Posted on May 26, 2013 09:04:39 PM [ BusinessWorld Online ]
By Diane Claire J. Jiao, Senior Reporter
THE ROLE of nonbanks in lending to real estate must be strictly monitored, an International Monetary Fund (IMF) official said.
"One area where we identified risks is the real estate sector due to low interest rates, so you could have riskier loans from both banks and nonbanks," IMF Resident Representative Shanaka Jayanath Peiris told reporters last week.
While the Bangko Sentral ng Pilipinas (BSP) has been keeping a close watch on banks and their real estate exposure, nonbanks such as lending firms can also extend credit to the sector, he noted.
"Nonbanks, those not regulated by BSP, may be difficult," Mr. Peiris said, thus new measures may have to be crafted.
He cited the Financial Stability Forum -- comprised of the BSP, Securities and Exchange Commission and the Department of Finance -- as key to the early detection of risks.
"For the BSP, banks are also lending to these nonbanks so, to an extent, it can still monitor what’s going on," he noted.
Real estate has again become a hot-button topic but the IMF official stressed that there were no signs of overheating. Based on metrics such as price-to-earnings ratios in the stock market and price-to-income ratios in the housing market, "no obvious picture of a bubble came up," Mr. Peiris said.
Regulators, however, may be looking at an incomplete picture.
"What we have to do is look deeper into the data but we have no good real estate data in the Philippines," he said.
"There is no real estate price index. You have to rely on private companies for their indices, but you don’t want a partial picture, you need an overall picture," he noted.
"We will be very supportive of any efforts that will lead to more enhanced information and statistics on real estate."
Mr. Peiris, meanwhile, commended the BSP’s work in monitoring the property market. Last year’s move to expand the definition of real estate exposure is supported by the IMF, he said.
"We agree with the more complete definition. In general, we don’t agree with exemptions. The true picture must be reflected as much as possible."
Banks were required to report not just real estate loans but also investments in debt and equity securities that finance real estate activities such as the acquisition, construction and development of properties as well as buying, selling, rental and management. Banks must also include loans for socialized and low-cost housing developments that were previously exempted from reportorial requirements.

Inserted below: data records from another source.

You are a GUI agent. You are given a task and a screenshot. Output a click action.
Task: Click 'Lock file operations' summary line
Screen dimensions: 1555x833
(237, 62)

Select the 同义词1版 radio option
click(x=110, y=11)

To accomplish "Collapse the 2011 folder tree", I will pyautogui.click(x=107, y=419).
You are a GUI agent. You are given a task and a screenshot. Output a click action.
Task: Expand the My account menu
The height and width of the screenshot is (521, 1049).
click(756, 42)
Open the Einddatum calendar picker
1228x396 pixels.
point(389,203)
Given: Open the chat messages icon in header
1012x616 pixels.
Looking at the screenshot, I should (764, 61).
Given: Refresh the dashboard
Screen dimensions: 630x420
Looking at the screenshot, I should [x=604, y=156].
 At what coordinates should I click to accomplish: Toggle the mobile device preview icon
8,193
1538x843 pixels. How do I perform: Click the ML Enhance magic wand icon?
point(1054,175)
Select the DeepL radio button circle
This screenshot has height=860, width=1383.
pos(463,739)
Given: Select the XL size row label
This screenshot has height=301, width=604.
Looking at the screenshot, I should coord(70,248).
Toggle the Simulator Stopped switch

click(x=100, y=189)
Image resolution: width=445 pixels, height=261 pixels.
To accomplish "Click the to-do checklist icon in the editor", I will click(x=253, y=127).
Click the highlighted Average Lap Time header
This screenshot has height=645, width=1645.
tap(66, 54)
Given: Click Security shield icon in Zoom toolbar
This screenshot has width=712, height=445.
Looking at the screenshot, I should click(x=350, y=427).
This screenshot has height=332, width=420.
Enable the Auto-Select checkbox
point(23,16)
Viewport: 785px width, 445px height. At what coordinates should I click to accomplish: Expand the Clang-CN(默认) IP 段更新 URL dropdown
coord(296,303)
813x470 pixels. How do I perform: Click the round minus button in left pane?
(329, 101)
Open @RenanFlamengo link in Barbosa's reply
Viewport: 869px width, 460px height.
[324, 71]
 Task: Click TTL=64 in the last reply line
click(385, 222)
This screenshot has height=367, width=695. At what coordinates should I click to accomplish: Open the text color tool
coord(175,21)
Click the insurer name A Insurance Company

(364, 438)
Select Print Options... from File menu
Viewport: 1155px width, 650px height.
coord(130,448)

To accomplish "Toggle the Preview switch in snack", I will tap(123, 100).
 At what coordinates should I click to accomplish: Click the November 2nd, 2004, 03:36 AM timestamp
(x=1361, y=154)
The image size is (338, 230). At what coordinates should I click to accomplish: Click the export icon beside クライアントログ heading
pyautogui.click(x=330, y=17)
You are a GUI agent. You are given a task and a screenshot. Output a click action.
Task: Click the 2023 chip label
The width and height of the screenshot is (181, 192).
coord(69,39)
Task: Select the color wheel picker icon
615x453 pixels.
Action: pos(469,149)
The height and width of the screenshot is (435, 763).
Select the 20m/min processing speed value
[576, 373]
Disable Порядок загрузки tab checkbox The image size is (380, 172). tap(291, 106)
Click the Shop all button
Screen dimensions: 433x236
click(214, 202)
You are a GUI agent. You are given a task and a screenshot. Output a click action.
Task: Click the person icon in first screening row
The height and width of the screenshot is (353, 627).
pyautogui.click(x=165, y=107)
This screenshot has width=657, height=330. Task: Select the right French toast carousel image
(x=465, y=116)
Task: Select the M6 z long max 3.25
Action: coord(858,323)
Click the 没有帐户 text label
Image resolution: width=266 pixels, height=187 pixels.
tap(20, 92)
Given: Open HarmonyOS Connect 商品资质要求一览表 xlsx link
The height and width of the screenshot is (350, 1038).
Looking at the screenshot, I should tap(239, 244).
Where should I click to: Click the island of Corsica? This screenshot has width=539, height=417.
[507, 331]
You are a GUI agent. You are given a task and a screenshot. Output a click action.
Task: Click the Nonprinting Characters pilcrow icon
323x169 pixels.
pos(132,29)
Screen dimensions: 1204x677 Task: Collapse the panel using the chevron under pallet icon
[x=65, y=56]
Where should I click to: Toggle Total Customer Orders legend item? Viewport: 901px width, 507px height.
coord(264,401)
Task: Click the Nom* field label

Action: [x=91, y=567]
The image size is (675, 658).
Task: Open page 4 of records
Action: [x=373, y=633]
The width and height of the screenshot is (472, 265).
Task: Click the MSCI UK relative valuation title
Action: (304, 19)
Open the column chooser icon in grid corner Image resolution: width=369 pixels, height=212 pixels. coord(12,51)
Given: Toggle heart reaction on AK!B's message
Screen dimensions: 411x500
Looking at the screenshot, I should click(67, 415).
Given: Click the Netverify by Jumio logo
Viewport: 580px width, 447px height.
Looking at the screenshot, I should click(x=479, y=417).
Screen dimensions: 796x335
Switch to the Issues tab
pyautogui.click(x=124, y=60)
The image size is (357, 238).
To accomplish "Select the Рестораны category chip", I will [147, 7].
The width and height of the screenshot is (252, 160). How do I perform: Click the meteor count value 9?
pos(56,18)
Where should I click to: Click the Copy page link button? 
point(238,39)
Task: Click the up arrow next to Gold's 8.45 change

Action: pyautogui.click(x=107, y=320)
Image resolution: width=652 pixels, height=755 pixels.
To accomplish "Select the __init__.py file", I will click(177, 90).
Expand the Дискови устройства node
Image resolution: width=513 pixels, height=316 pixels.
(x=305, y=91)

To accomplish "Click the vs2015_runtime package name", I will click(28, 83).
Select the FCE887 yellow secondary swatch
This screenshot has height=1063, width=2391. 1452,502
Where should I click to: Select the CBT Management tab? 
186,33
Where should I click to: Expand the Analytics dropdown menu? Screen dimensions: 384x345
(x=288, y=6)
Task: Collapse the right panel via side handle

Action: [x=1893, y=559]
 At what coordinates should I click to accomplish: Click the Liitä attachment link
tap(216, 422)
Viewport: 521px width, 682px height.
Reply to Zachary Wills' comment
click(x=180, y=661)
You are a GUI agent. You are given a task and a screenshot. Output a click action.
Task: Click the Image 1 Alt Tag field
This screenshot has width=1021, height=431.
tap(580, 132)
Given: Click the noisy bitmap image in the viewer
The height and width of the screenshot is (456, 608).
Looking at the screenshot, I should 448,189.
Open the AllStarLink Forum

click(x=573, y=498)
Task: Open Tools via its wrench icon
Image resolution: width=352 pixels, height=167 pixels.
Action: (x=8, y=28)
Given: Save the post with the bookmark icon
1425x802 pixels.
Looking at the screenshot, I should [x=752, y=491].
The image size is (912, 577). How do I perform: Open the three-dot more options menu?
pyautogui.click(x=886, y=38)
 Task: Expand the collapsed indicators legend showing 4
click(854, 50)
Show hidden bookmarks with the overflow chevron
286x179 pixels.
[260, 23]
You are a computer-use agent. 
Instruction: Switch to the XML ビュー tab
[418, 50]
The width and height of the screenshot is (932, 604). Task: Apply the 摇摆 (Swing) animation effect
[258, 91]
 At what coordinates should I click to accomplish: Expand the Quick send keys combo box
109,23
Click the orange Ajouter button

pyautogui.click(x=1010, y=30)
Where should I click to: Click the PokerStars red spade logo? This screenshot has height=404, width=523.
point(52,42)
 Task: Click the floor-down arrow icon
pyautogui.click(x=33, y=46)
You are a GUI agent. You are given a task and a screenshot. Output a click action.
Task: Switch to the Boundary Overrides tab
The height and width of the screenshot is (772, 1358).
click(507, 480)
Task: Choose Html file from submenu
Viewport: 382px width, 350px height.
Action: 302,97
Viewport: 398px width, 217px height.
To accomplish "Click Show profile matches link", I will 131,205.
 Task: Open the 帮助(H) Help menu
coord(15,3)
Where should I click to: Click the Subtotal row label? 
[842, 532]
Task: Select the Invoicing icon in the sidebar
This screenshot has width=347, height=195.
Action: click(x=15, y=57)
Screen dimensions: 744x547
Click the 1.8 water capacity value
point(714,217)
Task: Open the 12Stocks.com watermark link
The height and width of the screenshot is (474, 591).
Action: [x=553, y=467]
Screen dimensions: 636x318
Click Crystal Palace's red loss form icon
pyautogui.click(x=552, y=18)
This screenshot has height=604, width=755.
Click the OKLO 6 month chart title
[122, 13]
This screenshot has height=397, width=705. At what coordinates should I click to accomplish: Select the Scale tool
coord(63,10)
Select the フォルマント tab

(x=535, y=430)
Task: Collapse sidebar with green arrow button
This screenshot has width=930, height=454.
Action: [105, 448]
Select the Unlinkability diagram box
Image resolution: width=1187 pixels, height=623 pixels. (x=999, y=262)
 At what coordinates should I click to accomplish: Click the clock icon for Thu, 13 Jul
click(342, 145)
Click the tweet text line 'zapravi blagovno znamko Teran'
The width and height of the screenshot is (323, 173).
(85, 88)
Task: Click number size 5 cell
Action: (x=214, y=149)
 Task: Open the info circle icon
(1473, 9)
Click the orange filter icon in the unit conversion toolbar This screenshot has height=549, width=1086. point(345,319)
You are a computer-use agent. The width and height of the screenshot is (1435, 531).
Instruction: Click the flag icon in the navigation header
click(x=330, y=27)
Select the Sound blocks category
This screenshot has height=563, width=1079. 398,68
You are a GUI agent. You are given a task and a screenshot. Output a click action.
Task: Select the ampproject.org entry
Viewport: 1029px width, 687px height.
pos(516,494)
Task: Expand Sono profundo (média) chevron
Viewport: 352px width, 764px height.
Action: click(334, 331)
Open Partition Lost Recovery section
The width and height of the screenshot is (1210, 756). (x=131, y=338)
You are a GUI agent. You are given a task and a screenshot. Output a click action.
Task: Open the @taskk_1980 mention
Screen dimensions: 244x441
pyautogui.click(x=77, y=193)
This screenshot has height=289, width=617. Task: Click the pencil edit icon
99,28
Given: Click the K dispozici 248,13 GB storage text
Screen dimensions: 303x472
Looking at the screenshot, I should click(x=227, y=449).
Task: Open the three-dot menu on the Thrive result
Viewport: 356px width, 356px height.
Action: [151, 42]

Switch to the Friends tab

The broader definition took banks’ real estate exposure to P821.7 billion last year -- 20.9% of their total loan portfolio and past the BSP-mandated 20% cap.
Mr. Peiris was unconcerned, though, saying there was no "magic number" to indicate when a property bubble was forming. Loan quality, he added, is a more important indicator.
The BSP believes the same, highlighting the prudence of banks in lending for real estate.
Non-performing real estate loans -- obligations unpaid at least 30 days after due date -- made up only 3.7% of banks’ total loan portfolio last year.
Moreover, stress tests showed that banks can withstand a default of 50% of their real estate loans. Their capital adequacy ratio would stand at 15.77%, well above the BSP’s minimum 10% requirement.
"Whatever happens, regulators have to be ahead of the market," Mr. Peiris said.
One emerging risk, he noted, is the tightening of real estate regulations and rising taxes in neighboring countries, which could drive investors to the Philippine property market.